Mulai menikmati. Mulai paham. Mulai lancar.
Maksudnya, Pak?
Saya sudah mulai hapal seluk-beluk ruangan di Istana. Ada ruangan ini, ruangan itu. Dimana letak WC-nya, dimana kantor Pak Harto. Dimana kamar tidur Pak Karno. Mulai lancarlah. Istana itu luas sekali ternyata. Meja makan dan kursi-kursinya terbuat dari kayu jati tua. Bagus sekali. Mapan. Kualitas ekspor. Saya masih mencari tahu, perusahaan meubel mana yang membuat.
Bapak tidur di Istana?
Kadang-kadang. Kadang saya tidur di rumah saya pribadi di Jakarta, tapi ndak ada yang tahu. Saya ndak mau rumah saya jadi pusat kegiatan dan perhatian seperti Cikeas atau Cendana.
Teuku Umar atau Kebagusan ndak disebut, Pak?
Hehehe. Mas Rusdi, Mas Rusdi… Ya itu juga.
Bapak tampaknya agak segan ke Bu Mega?
Mas Rusdi mulai nyerempet-nyerempet. Tanya yang lain saja.
Selama setahun ini, Bapak puas dengan kinerja para menteri?
Namanya juga orang hidup, Mas Rusdi, tentu ndak ada yang seratus persen memuaskan. Kadang kita ingin makan sup buntut, yang disajikan malah sup kambing atau sup ayam. Bisa dimakan, tapi ndak pas selera. Apalagi kalau supnya dikasih vetsin.
Kalau sup kambingnya juga dari buntut, Pak?
Ya bisa juga. Tapi kan jarang ada sup buntut kambing, toh? Kalau sup buntut ayam, malah jelas ndak ada. Jadi sup buntut itu ya mesti terbuat dari buntut sapi.
Atau buntut sapinya mahal, Pak?
Kan ada anggaran toh, Mas? Masak saya harus ngajarin menteri, belanjanya berapa, belanja dimana? Ndak ada inisiatif.

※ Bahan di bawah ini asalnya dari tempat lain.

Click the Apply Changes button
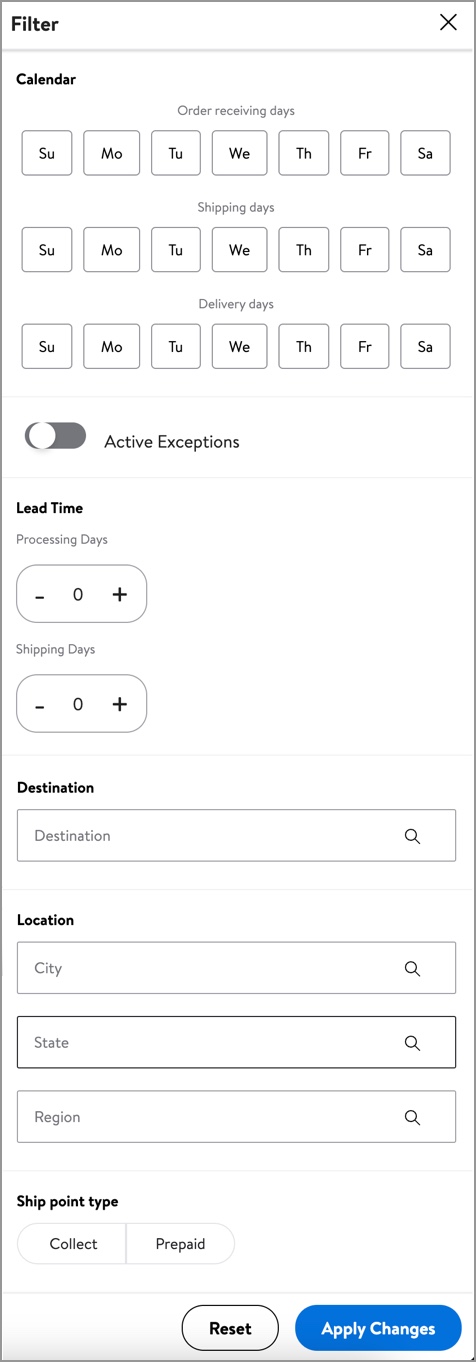Viewport: 476px width, 1362px height. pos(378,1328)
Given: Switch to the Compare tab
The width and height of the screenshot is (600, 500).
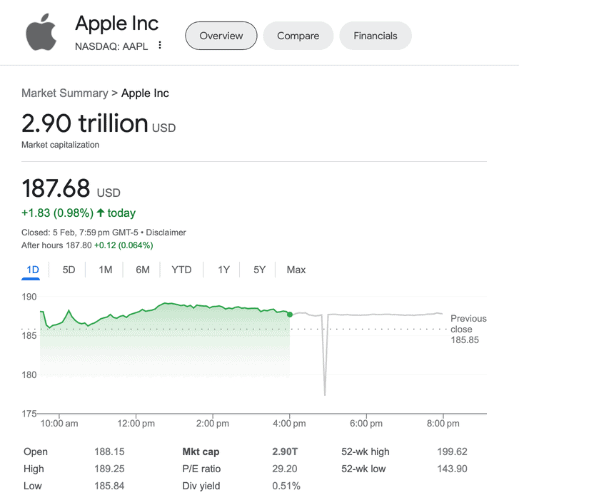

Jadi tidak ada inisiatif ya, Pak?
Kurang. Maunya hanya ikut-ikutan. Saya ngomong basmi mafia, Menteri Tenaga Kerjanya malah lompat pagar. Saya bilang hidup sederhana, menterinya malah melarang mengundang orang banyak di resepsi. Lah, pas anak saya jadi pengantin, dia repot sendiri. Malu dia. Seperti itulah contohnya.
Mereka Bapak tegur?
Ya ndak perlu. Orang sudah sama-sama dewasa, masak harus ditegur? Saya hanya menegur anak dan istri saya.
Bapak yang mengangkat mereka, kan?
Oh iya, tapi masak harus ditegur-tegur? Biarin sajalah.
Atau Bapak takut sama mereka?
Hahaha…
Kok takut sih, Pak?
Saya kan tidak menjawab saya takut, toh?
Jadi Bapak ndak takut?
Ayo, Mas Rusdi, tolong dijawab dulu. Kalau saya tanya: apa presiden ndak boleh punya rasa takut, menurut Mas Rusdi gimana?
Ya boleh, Pak. Tapi kenapa Bapak takut?
Siapa bilang saya takut? Saya tanya!
Sama Puan, Bapak ndak takut?
Saya presiden, Mas Rusdi. Para menteri mestinya tunduk pada saya.
Kalau sama Bu Rini atau Pak Luhut, Pak?
Hubungan kami baik-baik saja. Ndak ada masalah.
Bapak ndak takut?
Mas Rusdi ini wartawan senior kok nanyanya muter-muter…
Soal kebakaran hutan, Pak. Benar mau menghukum perusahaan pembakar hutan?
Kan sudah saya jelaskan, Mas Rusdi. Ndak baca penjelasan saya, ya? Kementerian terkait akan menuntut perusahaan pembakar hutan. Kalau ndak salah tujuh triliun, atau berapa gitu.
Itu beneran akan dituntut?
Ya, bener. Masak kita main-main. Sikap kita jelas.
Kalau perusahaannya ndak mau bayar, Pak?
Itu urusan pengadilanlah. Masak saya harus ikut campur.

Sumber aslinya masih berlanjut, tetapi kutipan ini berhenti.